▶ _Questions_:
1: Translate this sentence from the article about NASA's Milky Way photo over Yellowstone into Spanish: "But the photo is very much real, and shows the Milky Way in the skies of a spring in Yellowstone National Park."
2: From the article about NASA's Milky Way photo over Yellowstone, pull out the passage word for word: begin at the words "But the photo" and stop after the words "of the Day.".

▶ _Page extract_:

+ + +

NASA shares stunning photo of Milky Way over Yellowstone hotspot

Photographer Lori Jacobs snapped the stunning photo, which has now been featured as NASA’s Astronomy Picture of the Day

    The pool of vivid blue water, about 10 meters across, is known as Silex Spring and is located in Yellowstone National Park (Image: Lori Jacobs)

    At first glance at this image, you’d be forgiven for mistaking it as a still from the latest fantasy blockbuster.

    But the photo is very much real, and shows the Milky Way in the skies of a spring in Yellowstone National Park.

    Photographer Lori Jacobs snapped the stunning photo, which has now been featured as NASA’s Astronomy Picture of the Day.

    NASA explained: “The Milky Way was not created by an evaporating lake. The pool of vivid blue water, about 10 meters across, is known as Silex Spring and is located in Yellowstone National Park in Wyoming, USA.

    “Steam rises off the spring, heated by a magma chamber deep underneath known as the Yellowstone hotspot.

    “The steam blurs the image of Jupiter, making it seem unusually large. Unrelated and far in the distance, the central band of our Milky Way Galaxy rises high overhead, a band lit by billions of stars.”

    The stunning photo shows the Milky Way in the skies of a spring in Yellowstone National Park
    (Image: Lori Jacobs)

    • Yellowstone volcano could erupt at any time with 'catastrophic' consequences, expert warns

    • NASA's Juno spacecraft snaps stunning photo of 'chaotic' storm on Jupiter

    The beautiful photo is actually a three-image panorama, shot by Ms Jacobs las August.

    Its feature comes shortly after a volcanologist wanted that Yellowstone volcano could erupt at any time, with ‘catastrophic consequences.’

    Speaking to Mirror Online, he said: “Yellowstone will erupt again, but it is not known when this will happen or on what scale – volcanoes do not erupt according to a timetable or schedule, and the next major eruption could be far away in the future.”

    If Yellowstone did erupt, the consequences would depend on the size of the explosion, according to Professor Branney.

    The last large explosive eruption from Yellowstone was about 630,000 years ago, and another similar eruption could be ‘catastrophic.’

    Professor Branney explained: “The area in and around Yellowstone would be buried in hot ash from pyroclastic density currents, killing the biota across the region.

+ + +

▶ _Records_:

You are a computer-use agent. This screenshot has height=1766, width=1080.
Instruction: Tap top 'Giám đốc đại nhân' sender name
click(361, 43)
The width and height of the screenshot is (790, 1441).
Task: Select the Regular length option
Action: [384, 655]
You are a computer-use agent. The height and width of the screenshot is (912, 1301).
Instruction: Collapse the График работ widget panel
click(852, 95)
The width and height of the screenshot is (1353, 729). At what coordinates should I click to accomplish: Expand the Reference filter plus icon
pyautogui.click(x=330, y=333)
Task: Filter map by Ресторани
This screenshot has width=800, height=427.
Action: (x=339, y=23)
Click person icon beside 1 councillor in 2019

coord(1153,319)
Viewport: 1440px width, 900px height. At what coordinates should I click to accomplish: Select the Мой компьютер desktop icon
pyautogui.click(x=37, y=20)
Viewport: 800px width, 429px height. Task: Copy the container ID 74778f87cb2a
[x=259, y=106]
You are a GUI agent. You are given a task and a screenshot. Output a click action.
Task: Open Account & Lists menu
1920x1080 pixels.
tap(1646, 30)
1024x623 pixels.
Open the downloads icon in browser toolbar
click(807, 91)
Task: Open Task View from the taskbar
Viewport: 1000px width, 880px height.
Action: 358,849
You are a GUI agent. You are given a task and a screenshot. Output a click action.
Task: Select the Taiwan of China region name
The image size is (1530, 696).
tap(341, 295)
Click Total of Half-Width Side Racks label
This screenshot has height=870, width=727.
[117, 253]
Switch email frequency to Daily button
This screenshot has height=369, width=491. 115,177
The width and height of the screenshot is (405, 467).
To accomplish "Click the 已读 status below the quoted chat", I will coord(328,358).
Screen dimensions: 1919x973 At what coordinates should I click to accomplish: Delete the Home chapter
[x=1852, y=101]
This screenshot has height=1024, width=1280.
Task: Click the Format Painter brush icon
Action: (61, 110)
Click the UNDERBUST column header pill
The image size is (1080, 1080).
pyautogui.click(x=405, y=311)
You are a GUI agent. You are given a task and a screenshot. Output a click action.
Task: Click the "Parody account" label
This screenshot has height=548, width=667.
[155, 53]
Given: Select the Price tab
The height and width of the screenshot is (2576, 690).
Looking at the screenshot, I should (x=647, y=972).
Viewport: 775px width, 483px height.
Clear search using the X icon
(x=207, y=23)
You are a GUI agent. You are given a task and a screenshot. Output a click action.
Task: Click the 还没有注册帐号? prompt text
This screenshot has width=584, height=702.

+ + +

▶ _Activity answers_:
1: Pero la foto es totalmente real y muestra la Vía Láctea en el cielo de un manantial del Parque Nacional de Yellowstone.

2:
But the photo is very much real, and shows the Milky Way in the skies of a spring in Yellowstone National Park.

    Photographer Lori Jacobs snapped the stunning photo, which has now been featured as NASA’s Astronomy Picture of the Day.